An a posteriori error analysis for a coupled continuum pipe-flow/Darcy model in Karst aquifers: anisotropic and isotropic discretizations

TL;DR

This paper develops an a posteriori error analysis for a coupled pipe-flow/Darcy model in karst aquifers, accommodating anisotropic and isotropic finite element discretizations, with bounds that are robust to mesh anisotropy.

Contribution

It provides the first unified error bounds for anisotropic finite element discretizations of coupled flow models in karst aquifers, including both conforming and nonconforming elements.

Findings

Lower error bounds are uniform regardless of mesh anisotropy.

Upper error bounds depend on mesh alignment with anisotropy.
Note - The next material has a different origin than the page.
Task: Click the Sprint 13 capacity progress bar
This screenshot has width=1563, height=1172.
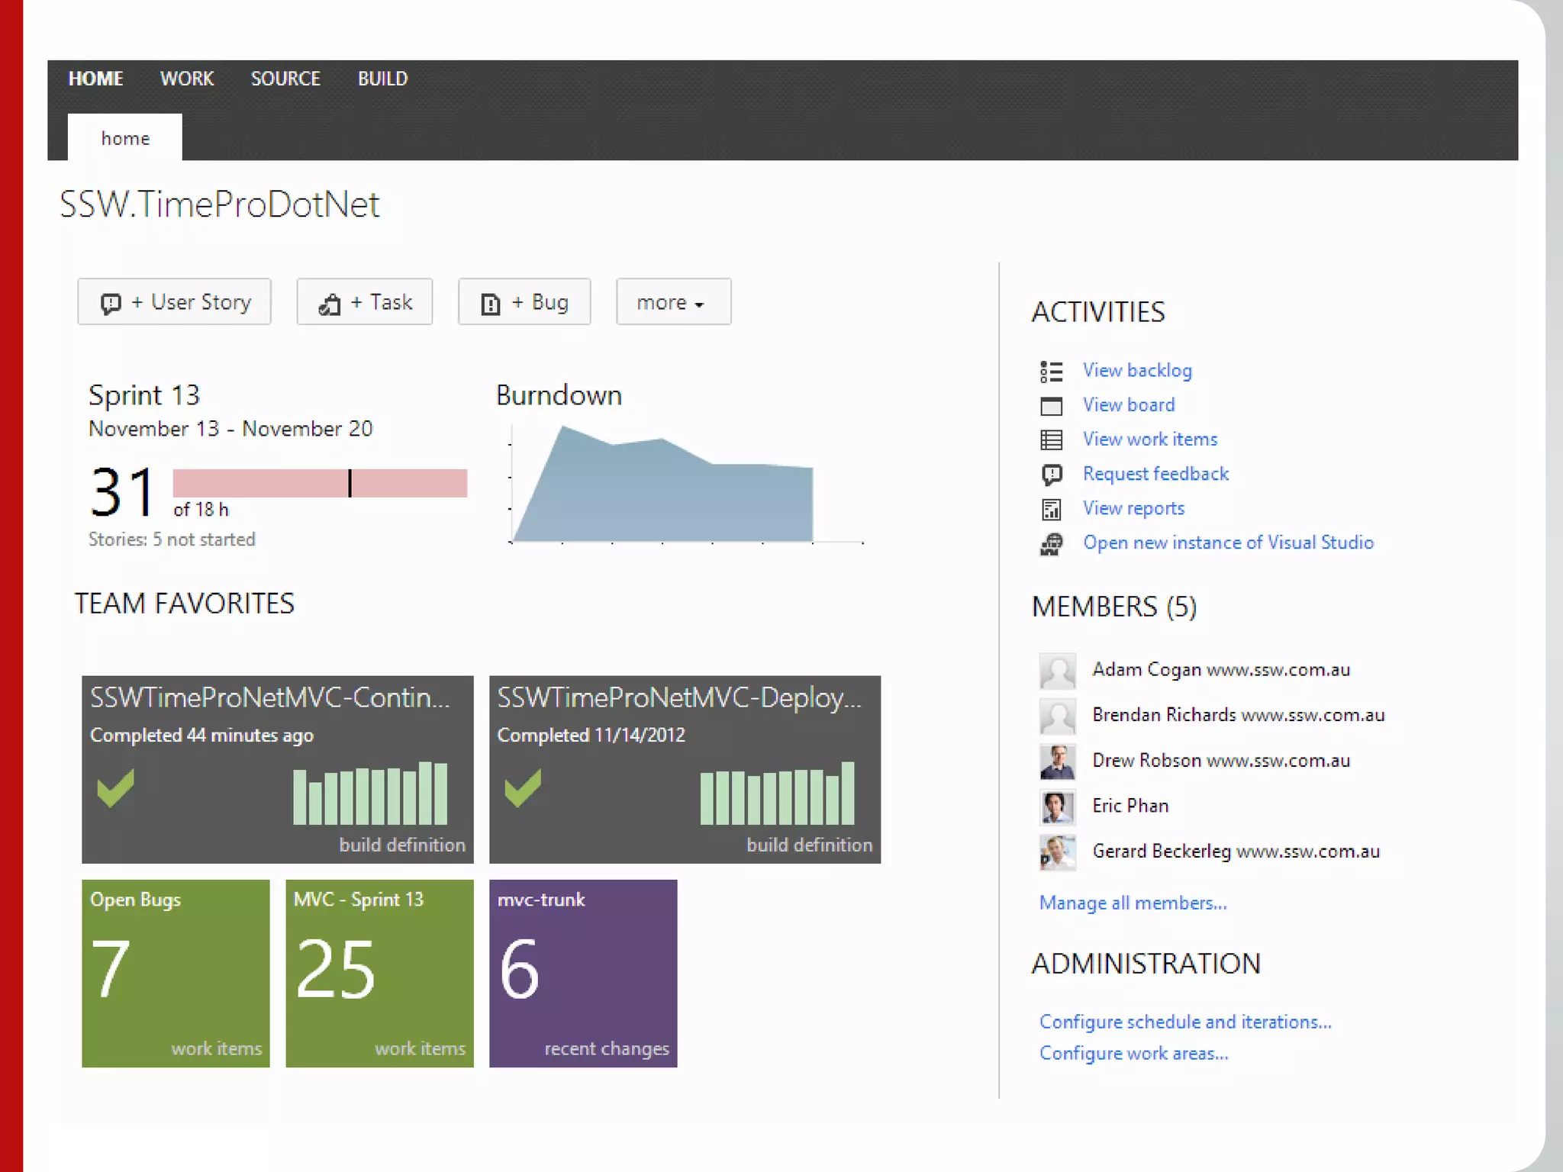Action: (319, 483)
Results simplify for isotropic meshes, providing unconditional bounds.

Abstract

This paper presents an a posteriori error analysis for a coupled continuum pipe-flow/Darcy model in karst aquifers. We consider a unified anisotropic finite element discretization (i.e. elements with very large aspect ratio). Our analysis covers two-dimensional domains, conforming and nonconforming discretizations as well as different elements. Many examples of finite elements that are covered by analysis are presented. From the finite element solution, the error estimators are constructed and based on the residual of model equations. Lower and upper error bounds form the main result with minimal assumptions on the elements. The lower error bound is uniform with respect to the mesh anisotropy in the entire domain. The upper error bound depends on a proper alignment of the anisotropy of the mesh which is a common feature of anisotropic error estimation. In the special case of isotropic meshes, the results simplify, and upper and lower error bounds hold unconditionally.